Потом приехала Ланда. (Как часто мне приходится это повторять — «Ланда приехала, Ланда сказала, Ланда велела»).
— Знаешь что, — говорю ей, — я решила написать про ваши романы.
— А разве ты знала?.. Ну да, конечно… Хорошо, послушай, я тебе расскажу про один случай. Однажды М. назначил мне свидание. Вечером, после линейки. Весна была. Если бы я тогда не пошла на то свидание, наверное, так крепко не запомнила бы, как красиво было в ту весну у нас в Белокурихе. Представляешь — черёмуха, все холмы в цвету, аромат такой, что по сей день помню…
— Представляю.
— Ну да, конечно. Я выхожу в одну дверь, иду в одну сторону, он — в другую. Это чтобы никто не видел. Где-то в Медвежьем логу, на полдороге к шестой даче мы встретились. Пошли рядом, стали говорить о доме, о будущем, обо всем, что в лагере происходит. Он ведь, знаешь, остряк — шутил, я смеялась и все время чувствовала весну, цветы, запах черемухи. Мы вышли на дорогу, пошли в сторону лагеря — и вдруг как из-под земли Гурий Григорьевич. Мы встали, будто вкопанные.
— Как вы здесь оказались? — спрашивает начальник таким коварным голосом. — И почему вдвоем?.. — Мы молчим. Он обнимает нас за плечи, мы идем дальше уже втроем, Гурий Григорьевич говорит:
— Я тут давно наблюдаю, ребята. Одного не пойму — почему вы прячетесь? Один в одну сторону, другой в другую… Ну, нравитесь вы друг другу, вам хорошо вместе, так и гуляйте по нашим аллеям, и разговаривайте, и собирайте цветы. Не обязательно, конечно, по аллеям только гулять, вот тут, в Медвежьем логу, так красиво. Об одном прошу — не прячьтесь, доверяйте и нам, старшим, и своим товарищам. В чистых чувствах ничего плохого нет… Понимаешь, на всю жизнь запомнились его слова насчет чистых отношений. Тогда у нас скорее чувства дружбы были, ведь если у кого-нибудь было что-нибудь глубокое, переженились бы позднее. А знаешь, почему не переженились? Потому что были мы как братья и сестры, в смысле любви несовместимость, что ли получалась, да?
— Наверное, Ланда.
— А жаль. Может быть, иные судьбы сложились бы и посчастливее.
— Наверное.
— А помнишь, как в лирических чувствах наши малыши вдруг стали подражать старшим?
— Ну, не такие уж малыши! Ты имеешь в виду двенадцатилетних близнецов Диму и Тома, влюбленных в нашу Салме? Кстати, они и теперь, сорок лет спустя, испытывают к Салме самые рыцарские чувства.
— Да, ни дружбы, ни рыцарских чувств мы не растеряли.
— Давай-ка всё же подсчитаем, сколько человек из наших, всю войну проживших в Артеке двухсот человек постоянно общаются друг с другом. Или, как ты говоришь, дружат между собой. Хотя, строго говоря, дружба на расстоянии может оказаться всего только добрыми воспоминаниями.
— Ну, так уж и воспоминаниями. А встречи?! А эта радость на долгое время, а сознание того — в какой город ни поехал бы, тебя ждут, только приезжай. Нет-нет, не убавляй ничего. Это — дружба.

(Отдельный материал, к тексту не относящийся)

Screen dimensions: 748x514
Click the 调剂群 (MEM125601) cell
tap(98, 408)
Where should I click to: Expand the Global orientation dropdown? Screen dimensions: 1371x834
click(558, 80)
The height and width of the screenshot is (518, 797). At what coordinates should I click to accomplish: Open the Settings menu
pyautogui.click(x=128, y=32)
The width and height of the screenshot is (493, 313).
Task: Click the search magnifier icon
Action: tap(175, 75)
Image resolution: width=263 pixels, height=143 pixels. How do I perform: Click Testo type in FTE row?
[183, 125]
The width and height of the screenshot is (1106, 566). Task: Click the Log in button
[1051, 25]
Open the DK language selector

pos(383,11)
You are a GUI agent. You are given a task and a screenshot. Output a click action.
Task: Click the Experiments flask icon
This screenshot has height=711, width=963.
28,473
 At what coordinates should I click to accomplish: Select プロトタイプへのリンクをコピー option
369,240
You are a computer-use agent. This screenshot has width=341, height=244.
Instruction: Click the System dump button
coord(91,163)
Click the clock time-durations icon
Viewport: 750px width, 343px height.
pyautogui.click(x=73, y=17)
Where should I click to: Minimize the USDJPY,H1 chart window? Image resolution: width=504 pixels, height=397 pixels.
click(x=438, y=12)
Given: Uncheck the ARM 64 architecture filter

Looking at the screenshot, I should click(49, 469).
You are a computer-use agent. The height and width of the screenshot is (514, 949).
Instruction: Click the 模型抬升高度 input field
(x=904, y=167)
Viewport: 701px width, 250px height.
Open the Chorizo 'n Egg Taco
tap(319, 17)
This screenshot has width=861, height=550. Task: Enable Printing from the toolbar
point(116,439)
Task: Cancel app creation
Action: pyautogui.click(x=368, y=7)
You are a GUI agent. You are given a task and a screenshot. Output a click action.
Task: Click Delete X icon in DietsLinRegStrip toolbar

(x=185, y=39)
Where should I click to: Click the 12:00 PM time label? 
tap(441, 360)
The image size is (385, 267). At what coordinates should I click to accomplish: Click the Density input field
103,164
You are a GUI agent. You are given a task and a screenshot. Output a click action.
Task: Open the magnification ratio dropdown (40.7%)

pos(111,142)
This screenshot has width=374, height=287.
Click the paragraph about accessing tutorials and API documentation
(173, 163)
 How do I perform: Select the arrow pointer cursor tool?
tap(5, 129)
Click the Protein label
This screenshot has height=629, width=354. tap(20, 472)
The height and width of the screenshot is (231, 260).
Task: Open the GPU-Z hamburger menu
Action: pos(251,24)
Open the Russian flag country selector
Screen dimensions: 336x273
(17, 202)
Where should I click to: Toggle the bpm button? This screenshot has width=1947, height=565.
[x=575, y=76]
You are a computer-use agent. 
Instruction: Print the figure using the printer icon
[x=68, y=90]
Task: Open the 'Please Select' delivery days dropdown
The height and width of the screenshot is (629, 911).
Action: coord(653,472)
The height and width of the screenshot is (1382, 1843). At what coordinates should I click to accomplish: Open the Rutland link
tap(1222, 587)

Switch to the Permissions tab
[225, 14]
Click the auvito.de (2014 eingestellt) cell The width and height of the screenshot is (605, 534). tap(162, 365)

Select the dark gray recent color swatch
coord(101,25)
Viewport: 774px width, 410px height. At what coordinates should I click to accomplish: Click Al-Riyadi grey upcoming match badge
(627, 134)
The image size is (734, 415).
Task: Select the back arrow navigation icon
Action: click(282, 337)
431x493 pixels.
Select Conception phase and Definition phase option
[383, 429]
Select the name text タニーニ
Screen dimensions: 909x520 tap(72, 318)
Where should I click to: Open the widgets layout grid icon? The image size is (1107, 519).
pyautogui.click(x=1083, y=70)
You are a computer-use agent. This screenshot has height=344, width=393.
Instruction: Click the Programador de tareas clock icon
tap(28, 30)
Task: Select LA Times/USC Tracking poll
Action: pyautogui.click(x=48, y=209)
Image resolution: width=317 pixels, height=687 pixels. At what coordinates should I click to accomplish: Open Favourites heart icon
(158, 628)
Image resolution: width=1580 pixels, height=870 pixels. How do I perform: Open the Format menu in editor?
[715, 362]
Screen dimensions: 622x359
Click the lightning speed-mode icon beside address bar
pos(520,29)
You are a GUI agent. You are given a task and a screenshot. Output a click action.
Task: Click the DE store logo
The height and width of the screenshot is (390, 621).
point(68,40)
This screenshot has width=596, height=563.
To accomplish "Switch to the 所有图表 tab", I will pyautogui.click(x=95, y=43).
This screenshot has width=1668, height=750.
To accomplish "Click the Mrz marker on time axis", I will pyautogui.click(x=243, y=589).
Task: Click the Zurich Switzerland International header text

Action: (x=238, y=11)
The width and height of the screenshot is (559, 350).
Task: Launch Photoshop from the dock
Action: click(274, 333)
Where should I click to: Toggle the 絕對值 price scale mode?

Как будто я сама не понимаю, что дружба! Но для порядка и объективности говорю:
— И преувеличивать ничего не будем.
— Ну, ладно, давай считать. Значит теперь, приглашая на очередную встречу, послали мы около восьмидесяти наших «позывных». Да ты на Алтай отправила, да Гене Эрсловайте новые адреса замолкших было литовцев написала, да Аустра Луцевич и Валдис Стаунис передаст, да ты после публикаций в «Огоньке» какие письма получаешь? Ну! Да еще собственные дети наши и друзья, которые прямо-таки болеют Артеком?!
— Ланда! Давай считать по минимуму: постоянно дружат между собой сто человек.
— Конечно, побольше, но давай по минимуму — пусть будет сто. А остальные сто просто на расстоянии любят друг друга.
С этим я не спорю, с этим я согласна. Более того — все 500 тысяч артековцев и на расстоянии, и без знакомства, и презрев возрастные барьеры любят друг друга — и все тут.